* _DATASET EXCERPTS_
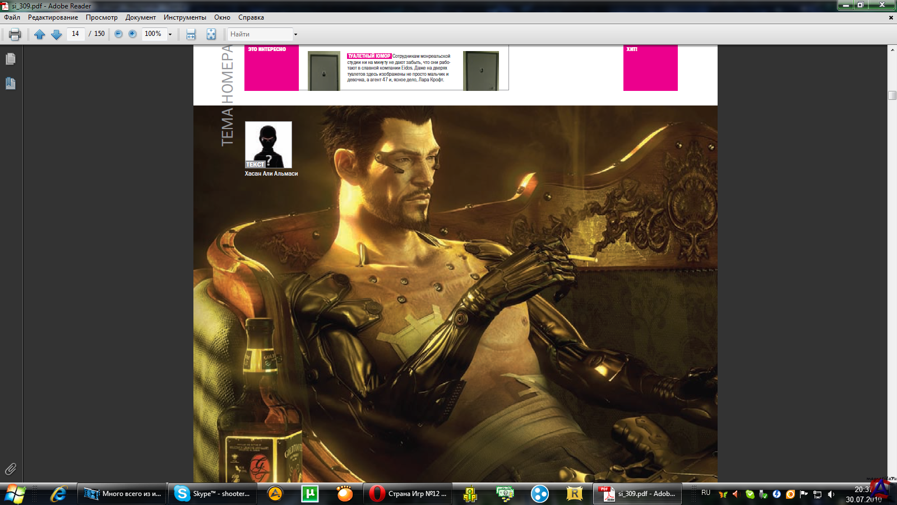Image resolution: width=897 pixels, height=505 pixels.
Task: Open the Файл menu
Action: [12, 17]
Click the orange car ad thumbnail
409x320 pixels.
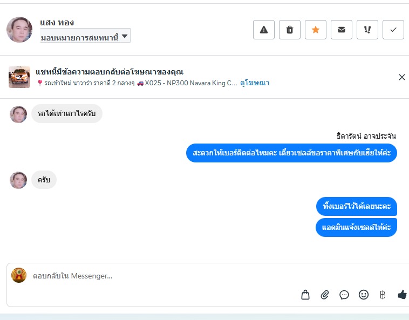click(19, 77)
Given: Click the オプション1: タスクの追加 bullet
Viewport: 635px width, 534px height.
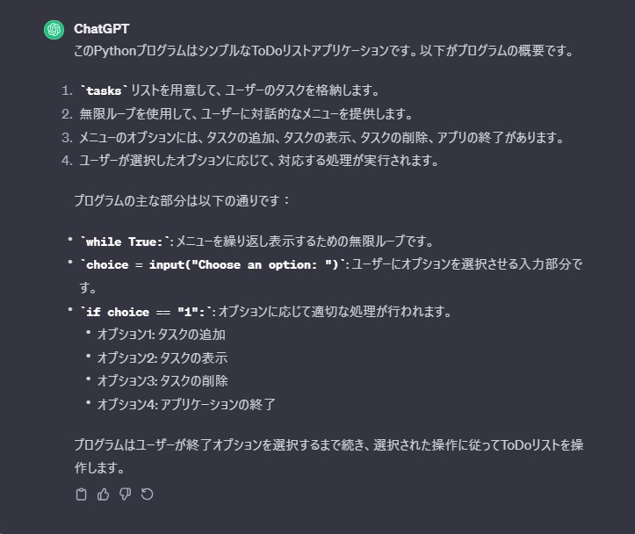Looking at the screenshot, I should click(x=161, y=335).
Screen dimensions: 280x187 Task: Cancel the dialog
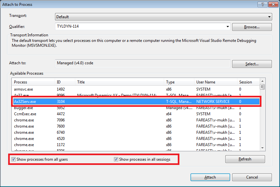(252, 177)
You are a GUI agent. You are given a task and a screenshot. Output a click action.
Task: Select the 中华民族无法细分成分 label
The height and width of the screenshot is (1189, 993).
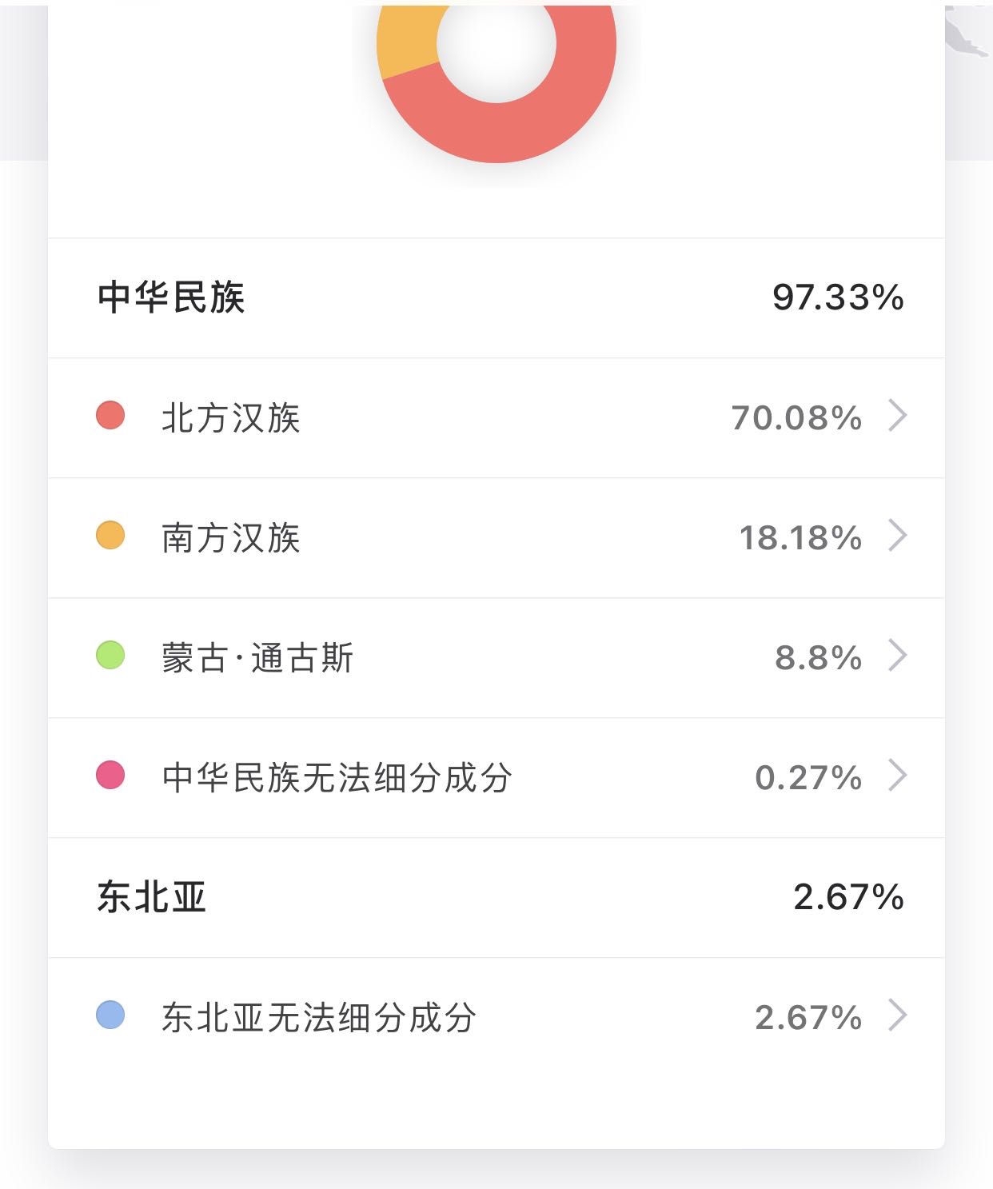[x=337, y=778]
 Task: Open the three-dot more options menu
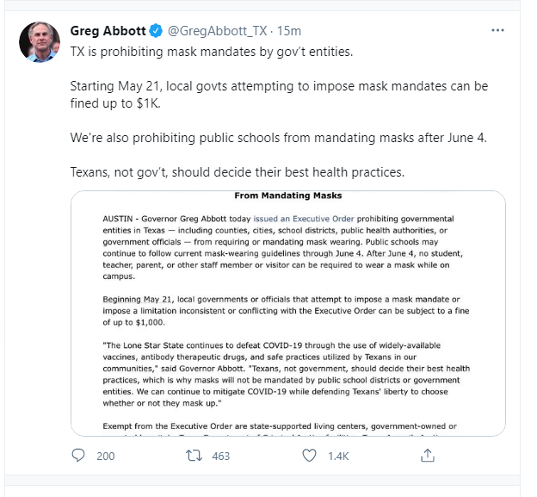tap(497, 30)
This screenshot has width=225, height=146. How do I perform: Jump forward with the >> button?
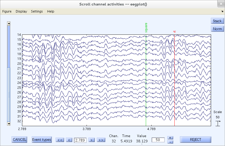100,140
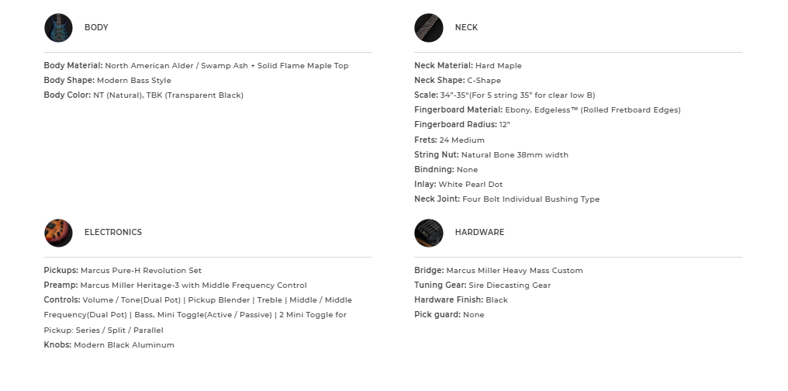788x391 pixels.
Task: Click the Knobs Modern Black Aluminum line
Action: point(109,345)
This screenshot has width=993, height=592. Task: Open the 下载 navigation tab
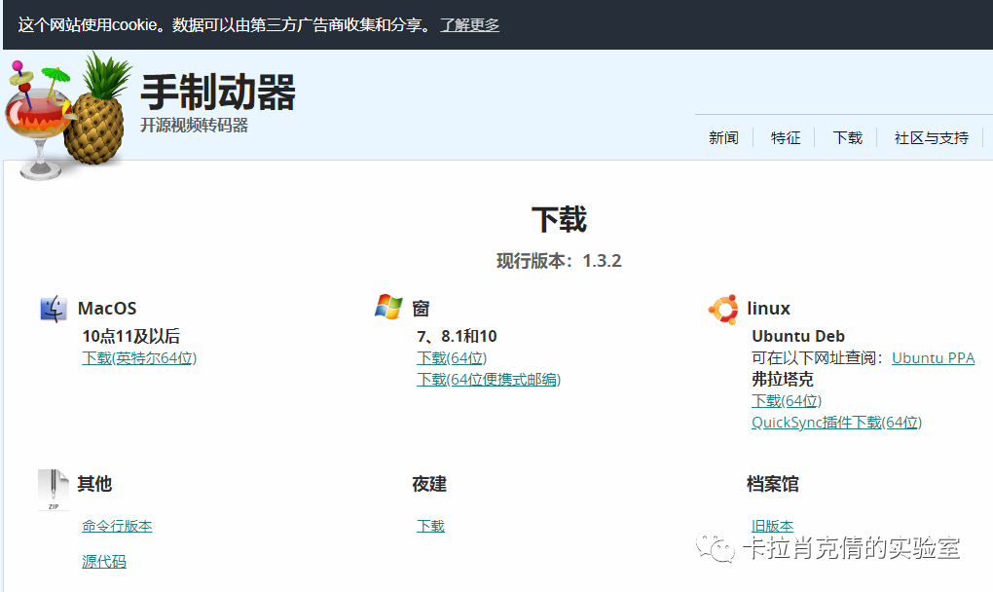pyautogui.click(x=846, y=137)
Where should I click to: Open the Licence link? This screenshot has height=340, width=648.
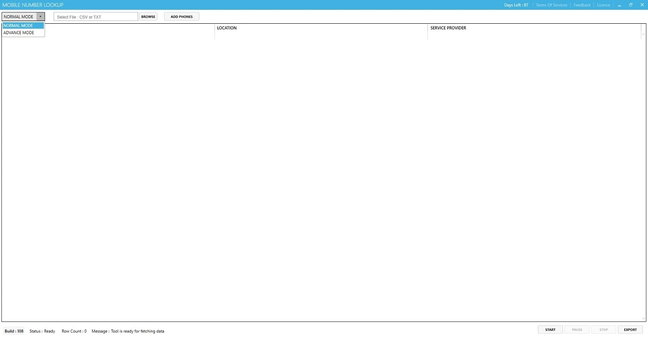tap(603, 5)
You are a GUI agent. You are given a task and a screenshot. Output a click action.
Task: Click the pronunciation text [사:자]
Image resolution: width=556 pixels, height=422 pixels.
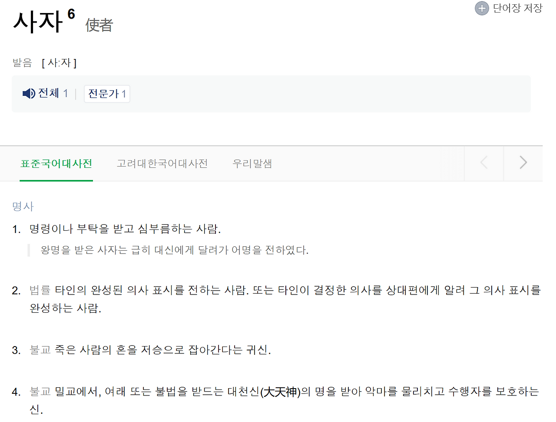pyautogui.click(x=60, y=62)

* _WHAT IS BEING ASKED_
Drop the pictures, then transcribe the lines from the one containing "Image resolution: width=556" to the end of the data above, exactly and nothing more.

* _WORKED SOLUTION_
Image resolution: width=556 pixels, height=422 pixels.
pyautogui.click(x=60, y=62)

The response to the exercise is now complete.